GIVEN RECORDS ▸
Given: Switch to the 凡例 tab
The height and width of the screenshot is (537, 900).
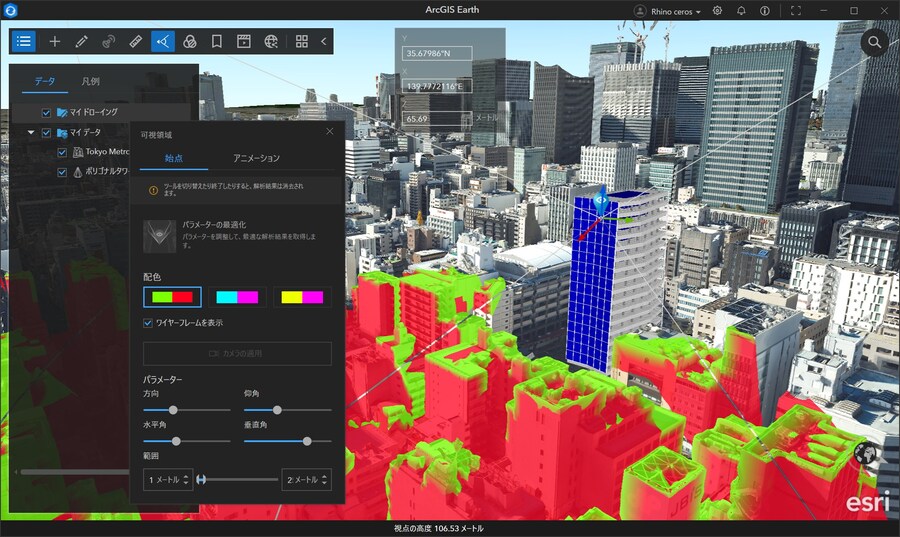Looking at the screenshot, I should coord(90,81).
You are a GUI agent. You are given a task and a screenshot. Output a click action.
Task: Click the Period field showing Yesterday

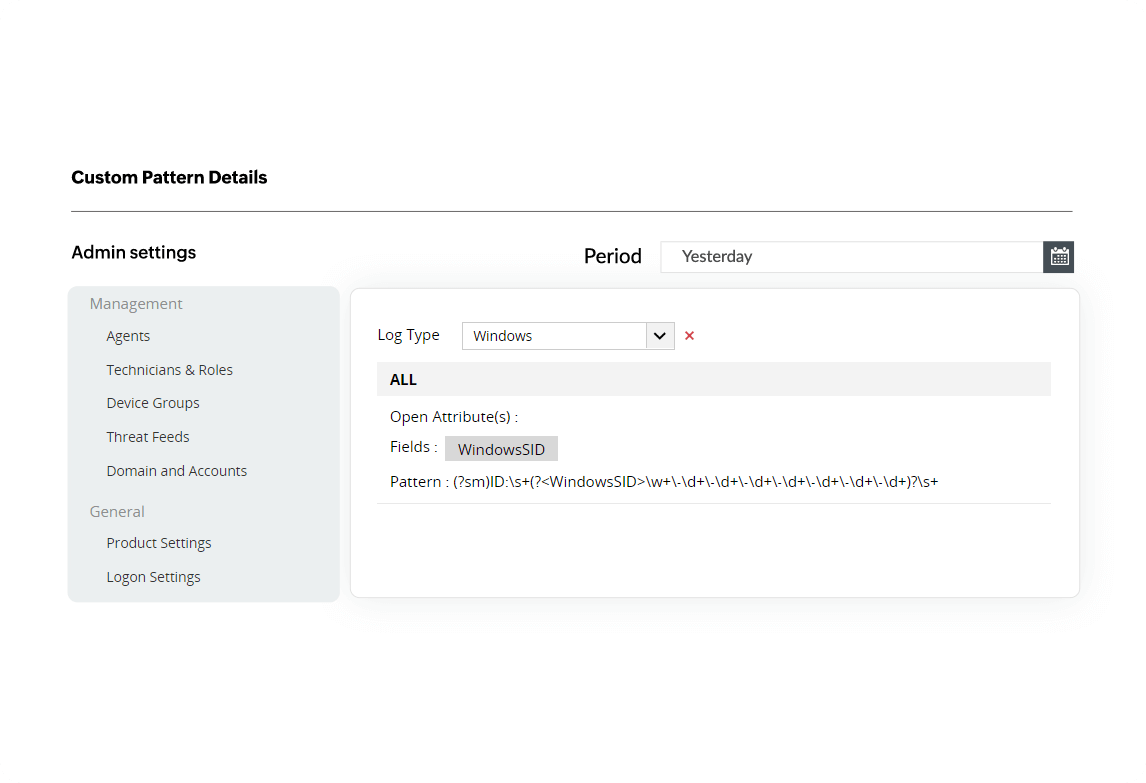(850, 257)
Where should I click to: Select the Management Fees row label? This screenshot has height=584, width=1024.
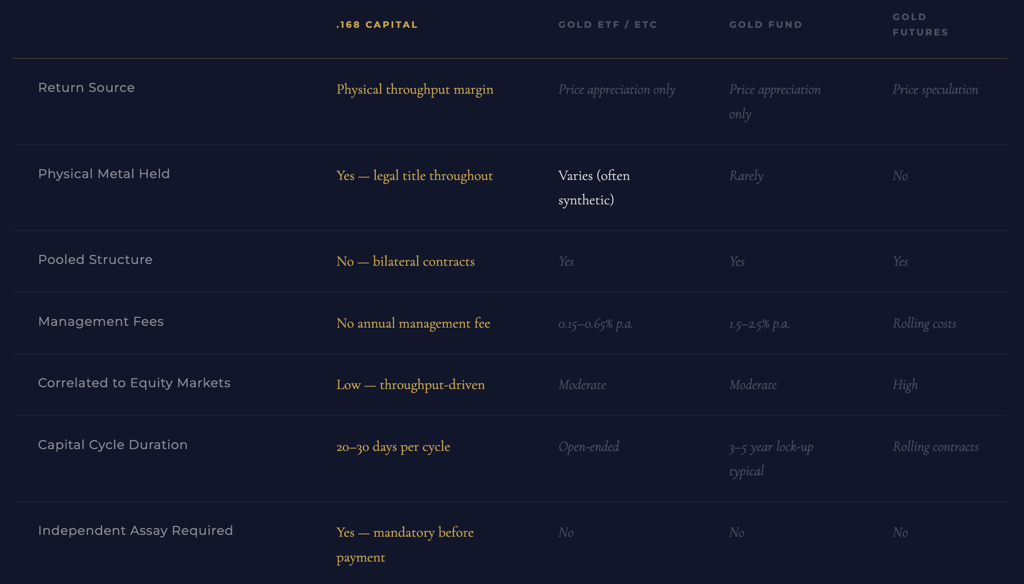101,321
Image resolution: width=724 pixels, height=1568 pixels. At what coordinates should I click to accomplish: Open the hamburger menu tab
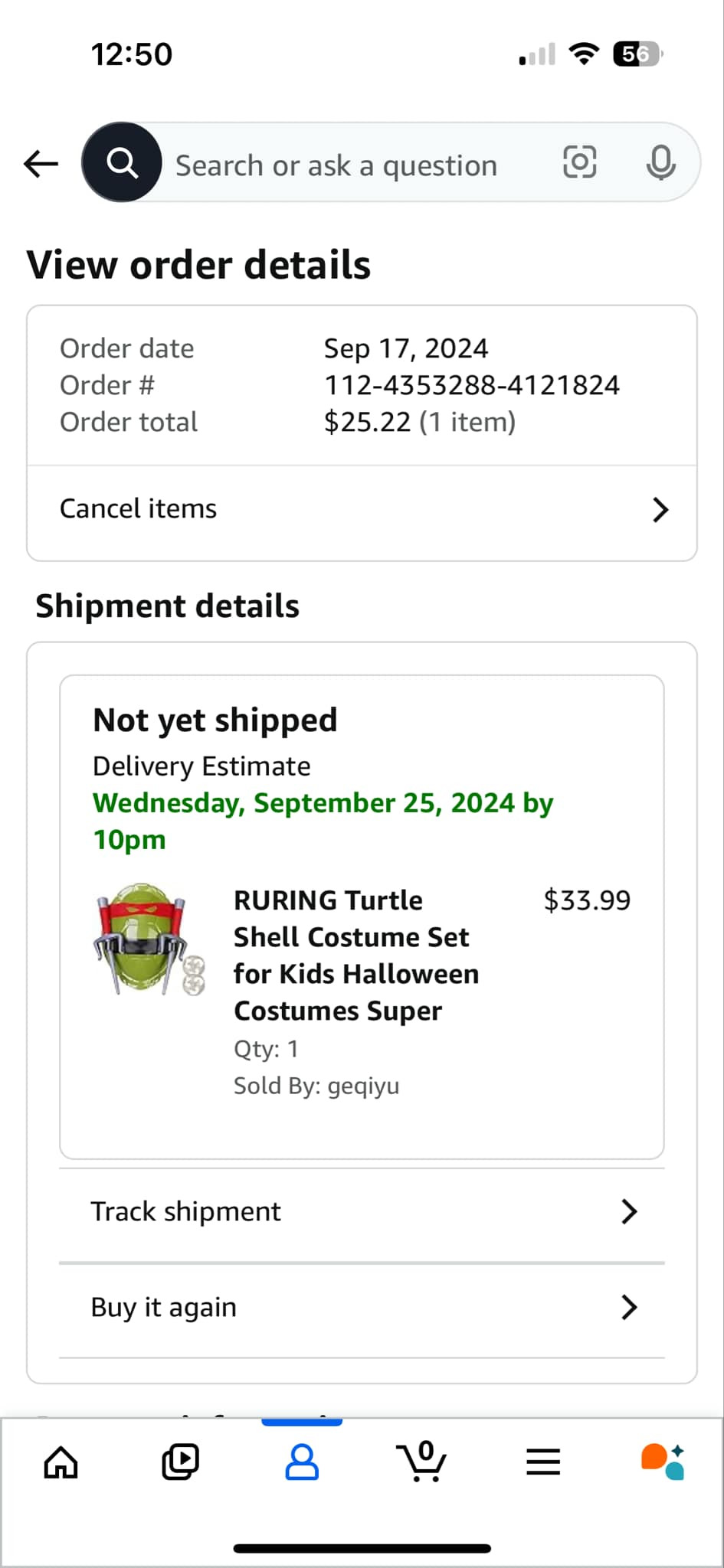tap(543, 1462)
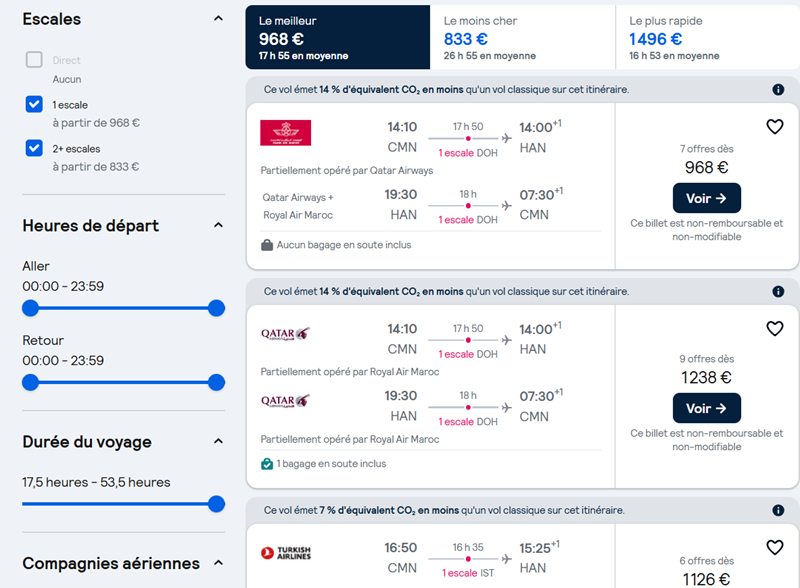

EXERCISE REQUIREMENTS ▸
Write out the items above, word for word, from the line containing "You are a GUI" through the end of the items, and leave the pictures out of your answer.

THE ANSWER ▸
You are a GUI agent. You are given a task and a screenshot. Output a click action.
Task: Click the Period field showing Yesterday

(850, 257)
Where should I click to: Select the Management Fees row label? This screenshot has height=584, width=1024.
101,321
Image resolution: width=724 pixels, height=1568 pixels. At what coordinates should I click to accomplish: Open the hamburger menu tab
tap(543, 1462)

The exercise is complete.